• _EXERCISE REQUIREMENTS_
Copy out the items below word for word, starting at the line that contains "Viewport: 1456px width, 818px height." and ending after the line that contains "Click the bullet".

• _SUPPLIED RECORDS_
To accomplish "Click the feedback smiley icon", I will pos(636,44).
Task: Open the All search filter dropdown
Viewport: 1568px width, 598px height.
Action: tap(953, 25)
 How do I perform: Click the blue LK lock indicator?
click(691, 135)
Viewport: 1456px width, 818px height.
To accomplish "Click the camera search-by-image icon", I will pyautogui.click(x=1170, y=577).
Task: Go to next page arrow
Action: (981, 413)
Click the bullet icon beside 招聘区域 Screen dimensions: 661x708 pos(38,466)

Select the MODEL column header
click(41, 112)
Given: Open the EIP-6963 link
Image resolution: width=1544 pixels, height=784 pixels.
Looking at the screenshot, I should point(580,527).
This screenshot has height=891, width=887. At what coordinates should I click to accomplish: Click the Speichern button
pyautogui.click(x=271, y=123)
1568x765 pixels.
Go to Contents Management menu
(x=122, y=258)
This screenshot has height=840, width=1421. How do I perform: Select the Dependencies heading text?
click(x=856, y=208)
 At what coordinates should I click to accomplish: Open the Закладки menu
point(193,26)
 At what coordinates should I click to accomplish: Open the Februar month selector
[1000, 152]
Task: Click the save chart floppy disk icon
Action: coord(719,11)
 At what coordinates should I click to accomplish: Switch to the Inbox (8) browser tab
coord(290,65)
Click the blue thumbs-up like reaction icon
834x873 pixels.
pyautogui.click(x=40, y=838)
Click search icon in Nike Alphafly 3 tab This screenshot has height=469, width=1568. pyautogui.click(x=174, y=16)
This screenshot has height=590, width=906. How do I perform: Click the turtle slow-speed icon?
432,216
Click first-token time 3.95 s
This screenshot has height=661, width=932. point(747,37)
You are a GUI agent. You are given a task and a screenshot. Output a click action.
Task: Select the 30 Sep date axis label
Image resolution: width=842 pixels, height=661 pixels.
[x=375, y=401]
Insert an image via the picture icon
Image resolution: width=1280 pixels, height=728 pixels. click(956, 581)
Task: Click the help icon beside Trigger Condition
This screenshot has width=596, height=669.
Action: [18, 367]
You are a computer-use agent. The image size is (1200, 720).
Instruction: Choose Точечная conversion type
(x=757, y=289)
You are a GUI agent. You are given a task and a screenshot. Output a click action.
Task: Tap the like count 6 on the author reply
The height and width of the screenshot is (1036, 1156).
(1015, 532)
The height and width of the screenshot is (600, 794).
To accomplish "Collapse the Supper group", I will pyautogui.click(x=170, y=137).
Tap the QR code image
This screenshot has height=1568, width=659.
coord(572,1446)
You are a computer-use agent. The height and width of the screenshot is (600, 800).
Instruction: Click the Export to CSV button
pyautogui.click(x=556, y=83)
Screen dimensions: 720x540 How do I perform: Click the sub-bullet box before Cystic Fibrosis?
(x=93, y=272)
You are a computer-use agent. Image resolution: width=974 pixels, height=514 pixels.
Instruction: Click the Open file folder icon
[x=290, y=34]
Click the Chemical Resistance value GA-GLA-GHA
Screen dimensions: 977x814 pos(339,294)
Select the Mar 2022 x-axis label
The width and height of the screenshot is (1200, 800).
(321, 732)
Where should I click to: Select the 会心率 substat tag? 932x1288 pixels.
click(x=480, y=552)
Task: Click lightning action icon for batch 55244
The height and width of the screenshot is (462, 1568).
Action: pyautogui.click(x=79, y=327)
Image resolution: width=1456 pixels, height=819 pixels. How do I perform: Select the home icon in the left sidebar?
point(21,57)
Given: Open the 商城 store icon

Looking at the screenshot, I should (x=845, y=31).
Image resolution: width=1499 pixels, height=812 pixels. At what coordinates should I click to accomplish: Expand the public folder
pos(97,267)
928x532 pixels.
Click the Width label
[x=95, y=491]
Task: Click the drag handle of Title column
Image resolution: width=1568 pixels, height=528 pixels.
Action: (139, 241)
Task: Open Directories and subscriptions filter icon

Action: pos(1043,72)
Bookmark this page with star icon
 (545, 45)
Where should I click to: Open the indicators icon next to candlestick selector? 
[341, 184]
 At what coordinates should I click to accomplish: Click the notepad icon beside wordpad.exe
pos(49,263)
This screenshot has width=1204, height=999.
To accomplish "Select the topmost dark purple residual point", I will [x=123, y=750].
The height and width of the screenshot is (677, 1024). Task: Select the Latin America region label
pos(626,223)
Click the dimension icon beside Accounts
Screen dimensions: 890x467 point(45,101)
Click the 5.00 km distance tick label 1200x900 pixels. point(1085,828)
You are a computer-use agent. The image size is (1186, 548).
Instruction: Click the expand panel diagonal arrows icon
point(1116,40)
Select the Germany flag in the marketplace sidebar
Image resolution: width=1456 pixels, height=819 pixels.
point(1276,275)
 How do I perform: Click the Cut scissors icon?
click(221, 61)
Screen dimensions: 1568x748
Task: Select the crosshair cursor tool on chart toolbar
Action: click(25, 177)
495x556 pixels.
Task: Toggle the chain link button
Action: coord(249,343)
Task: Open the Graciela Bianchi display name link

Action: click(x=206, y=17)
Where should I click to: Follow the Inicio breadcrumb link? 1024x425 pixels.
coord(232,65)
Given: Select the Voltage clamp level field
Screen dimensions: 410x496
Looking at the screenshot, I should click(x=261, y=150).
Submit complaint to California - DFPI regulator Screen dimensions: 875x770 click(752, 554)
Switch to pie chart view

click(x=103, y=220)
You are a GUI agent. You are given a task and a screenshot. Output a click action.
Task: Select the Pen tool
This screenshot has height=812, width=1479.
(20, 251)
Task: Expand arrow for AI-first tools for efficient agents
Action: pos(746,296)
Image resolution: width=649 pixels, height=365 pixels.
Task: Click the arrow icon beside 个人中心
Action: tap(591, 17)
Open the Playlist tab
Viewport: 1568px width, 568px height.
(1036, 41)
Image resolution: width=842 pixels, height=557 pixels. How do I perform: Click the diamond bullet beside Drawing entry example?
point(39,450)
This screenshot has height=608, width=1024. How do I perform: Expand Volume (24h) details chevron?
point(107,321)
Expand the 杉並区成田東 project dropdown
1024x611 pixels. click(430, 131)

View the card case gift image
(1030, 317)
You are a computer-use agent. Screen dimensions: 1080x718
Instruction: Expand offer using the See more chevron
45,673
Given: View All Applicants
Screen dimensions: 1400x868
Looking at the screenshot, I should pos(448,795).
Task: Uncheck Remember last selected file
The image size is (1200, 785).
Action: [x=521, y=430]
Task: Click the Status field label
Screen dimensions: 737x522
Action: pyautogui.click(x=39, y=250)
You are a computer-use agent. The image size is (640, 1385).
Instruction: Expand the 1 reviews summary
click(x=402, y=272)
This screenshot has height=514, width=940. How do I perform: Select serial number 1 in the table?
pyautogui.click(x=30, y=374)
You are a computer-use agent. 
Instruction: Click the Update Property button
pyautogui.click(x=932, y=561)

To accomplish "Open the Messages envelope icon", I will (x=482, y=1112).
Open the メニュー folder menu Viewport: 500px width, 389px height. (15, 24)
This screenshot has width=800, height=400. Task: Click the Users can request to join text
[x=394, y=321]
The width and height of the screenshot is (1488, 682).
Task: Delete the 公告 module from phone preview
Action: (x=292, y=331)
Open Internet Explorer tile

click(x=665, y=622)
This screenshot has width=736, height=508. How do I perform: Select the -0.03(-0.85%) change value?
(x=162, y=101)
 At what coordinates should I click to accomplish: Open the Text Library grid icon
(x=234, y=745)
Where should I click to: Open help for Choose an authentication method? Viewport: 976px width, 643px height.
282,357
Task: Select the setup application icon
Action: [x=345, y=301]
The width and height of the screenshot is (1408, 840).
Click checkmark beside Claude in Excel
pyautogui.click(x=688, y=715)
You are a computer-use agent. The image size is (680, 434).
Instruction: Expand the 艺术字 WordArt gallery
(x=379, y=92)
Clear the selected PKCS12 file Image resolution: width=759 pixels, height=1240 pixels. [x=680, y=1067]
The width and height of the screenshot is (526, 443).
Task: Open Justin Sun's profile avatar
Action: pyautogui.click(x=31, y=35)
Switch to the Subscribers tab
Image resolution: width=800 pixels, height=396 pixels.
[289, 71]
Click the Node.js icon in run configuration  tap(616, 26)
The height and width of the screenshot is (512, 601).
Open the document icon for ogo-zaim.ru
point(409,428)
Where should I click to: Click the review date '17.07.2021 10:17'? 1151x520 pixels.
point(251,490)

• _WRITTEN SOLUTION_
Viewport: 1456px width, 818px height.
To accomplish "Click the camera search-by-image icon", I will pyautogui.click(x=1170, y=577).
Task: Go to next page arrow
Action: (981, 413)
Click the bullet icon beside 招聘区域 Screen dimensions: 661x708 pos(38,466)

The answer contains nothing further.